Wenten Rubuntja was a great Arrernte man. Loved his vivid watercolours, typical of the Hermannsburg School of art, while his later work includes some dot painting.
@ Ralph Folds: How is that any different from the National Party running around the regions and handing out money to farmers and pastoralists? This has gone on since first settlement.
Yes Warren, Wenten was a great man who taught his children and mine to learn to live “both ways” believing that the Aboriginal and the non-Aboriginal communities have “to interpret each other”.
Unlike polititians who indulge in cheque book campaigning purely for electoral purposes, Charlie applied his influence to direct funds to where they were needed.
I remember him coming to Yuendumu and rescuing our store after it had been ripped off by whitefella managers.
As Ralph pointed out: “He delivered the money as he promised he would. He always did.”
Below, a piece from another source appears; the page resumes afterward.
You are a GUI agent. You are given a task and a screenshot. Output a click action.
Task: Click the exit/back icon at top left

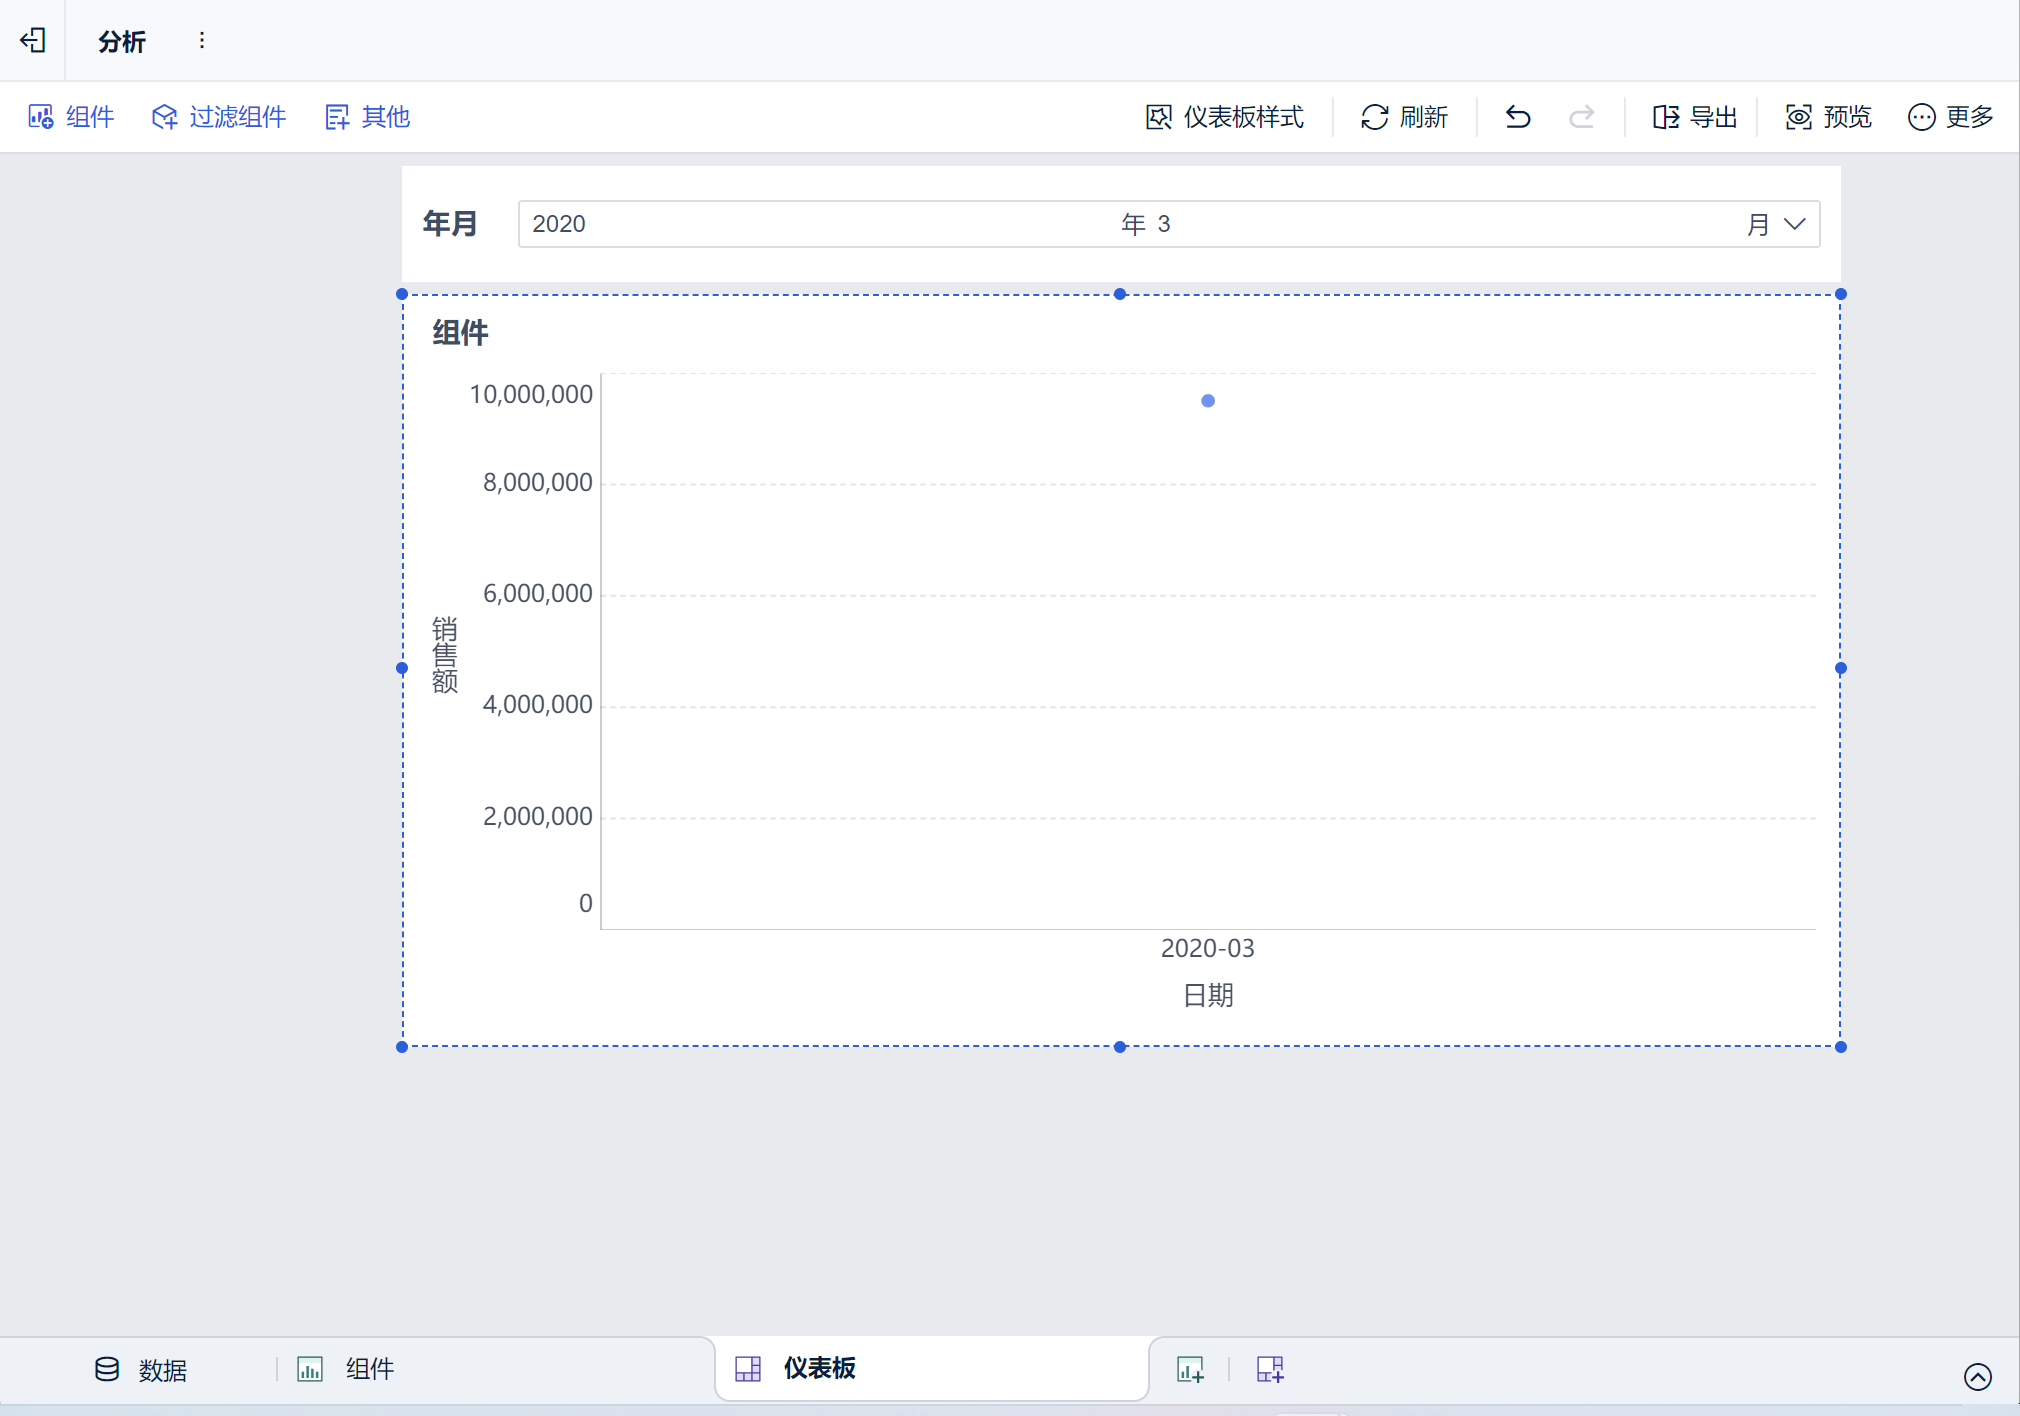tap(33, 40)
And Bruce, yes you are right: “This has gone on since first settlement.” But I like to think there is a difference.
As for Nugget and Charlie coming at it from different angles, they were both on the same team.
They are both missed.
Nugget was truly committed to Australia, the country and making it a modern and grown up member of the international community.
He was a national builder. This is a great tribute to what he did to help Aboriginal people.
@ Gordon Shepherd: The 1967 referendum on Aboriginals was included alongside another proposal to break the nexus between the House of Representatives and the Senate.
The idea was that including a proposition to which most would vote “YES” would make it easier to get a “YES” vote on the other proposal.
The scheme did not work, the nexus proposal failed dismally.
In a 1947 newspaper article Percy Smith was hailed a “fairy godfather” for these children. He was quoted as hoping they would get educated and return to their people as lawyers, doctors and other professions. Perkins and others did.
In that era society thought of young Aboriginal people as cheap, or unpaid, labour on farms and pastoral properties. The white land owners probably laughed at Smith, while some of them may have come into his Church in Bath Street.